Should Catholic Hospitals be Catholic?

This is the kind of essay that we will see more of. Jerry Coyne argues that religious liberty has no place in hospitals, “even Catholic ones.” The piece nicely combines bigotry in the name of science with an innocence of what actually would happen if he were heeded. It is somewhat shameful that The New Republic would publish such a tendentious piece, but then again, that magazine is not what it once was.

Coyne makes two points. First, he argues that the mere prevalence of Catholic hospital networks means they should have to waive objection to treatments they find morally objectionable – in Coyne’s tragic real life example, that of a woman who needs a caesarean and a tubal ligation. The Catholic hospital agreed to perform the first but not the second (leave aside for a moment whether this is congruent with Catholic teaching, and it is unclear whether the tubal ligation was necessary at the time).

Second, Coyne basically says Catholic institutions can’t be Catholic:

One could [love that could! – ed.] argue that yes, individual doctors who are pious Catholics should not be compelled to perform birth control, even when necessary to save a woman’s life. But, as noted above, the Church Amendment also stipulates that a Catholic hospital itself cannot be forced to perform practices [sic] sterilizations or abortions. Even if its doctors aren’t Catholic, then, and are willing to do the ligation, they must abide by the law and tell Mann to go elsewhere.

Coyne ignores a couple of key points. First, the reason why rights are considered immune from state interference is precisely to avoid the lazy utilitarian argument Coyne sets out. It doesn’t matter if there are many religious institutions or a few, the state cannot abrogate religious freedom in the name of secular goals.

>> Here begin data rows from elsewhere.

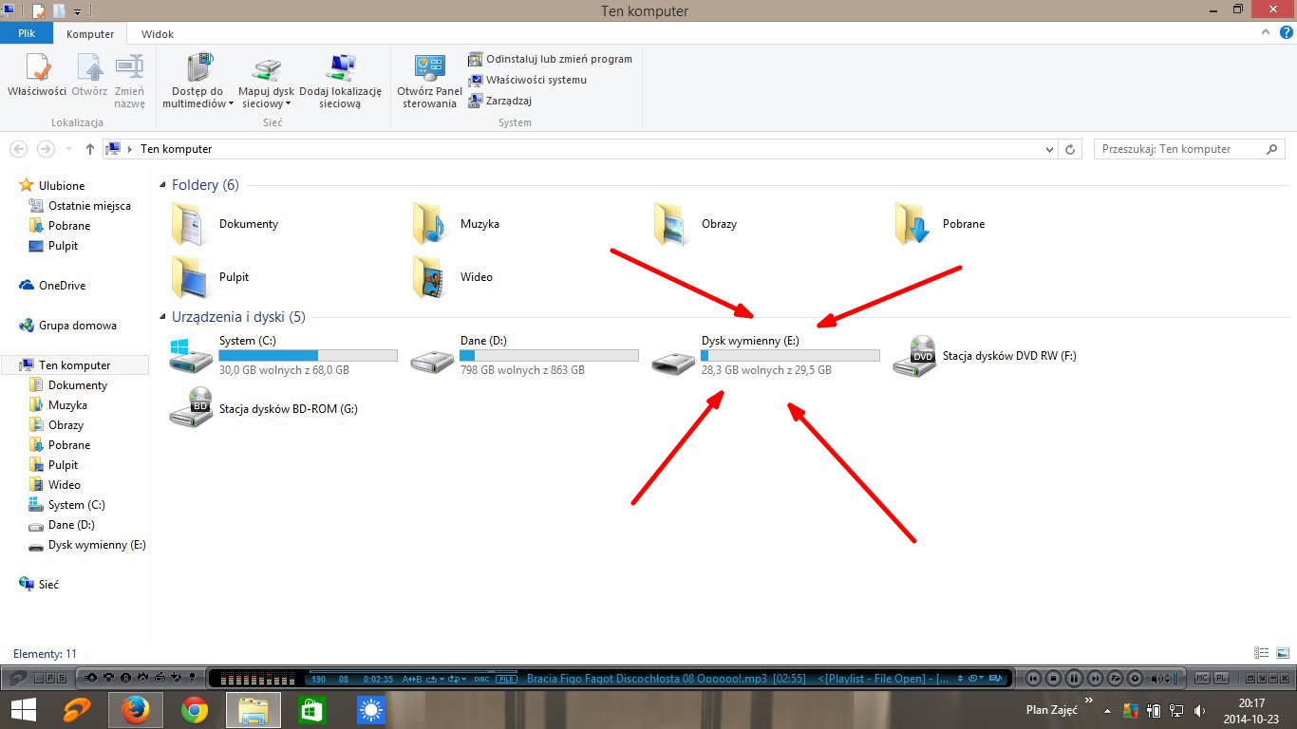Select Stacja dysków BD-ROM (G:) drive
The height and width of the screenshot is (729, 1297).
point(191,409)
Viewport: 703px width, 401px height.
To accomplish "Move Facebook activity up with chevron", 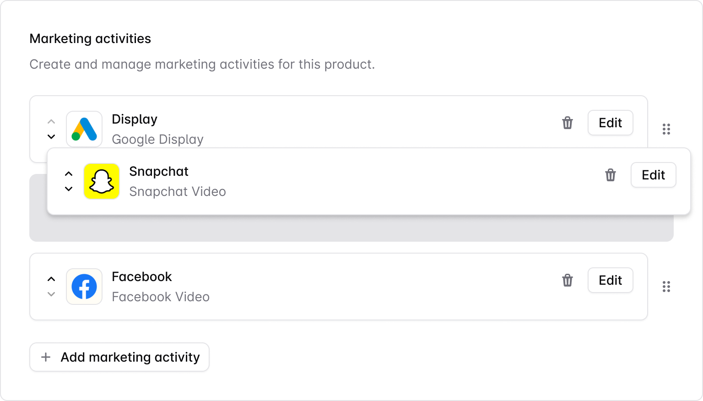I will click(51, 279).
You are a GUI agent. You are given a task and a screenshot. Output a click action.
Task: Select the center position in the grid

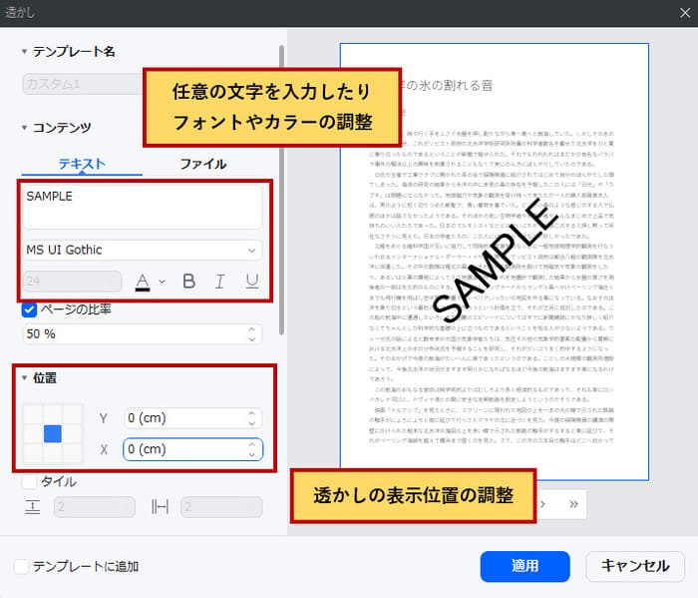click(53, 433)
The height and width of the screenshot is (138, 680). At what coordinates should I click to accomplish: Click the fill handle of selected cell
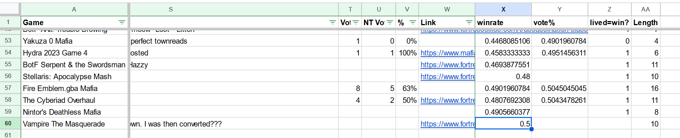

The second point Coyne tries to make is simply unrealistic. If Catholic hospitals allowed non-Catholic doctors to perform procedures contrary to Catholic doctrine, how would a patient even know? Would the hospital be required to keep such doctors on staff, just in case? How about nurses or other employees; would there have to be a quota for them as well? This is another reason why institutional affiliation and exercise of corporate rights makes sense; it eliminates confusion and burden in the exercise of a right. And as Hobby Lobby shows, there is nothing unconstitutional about an institution acting on its beliefs.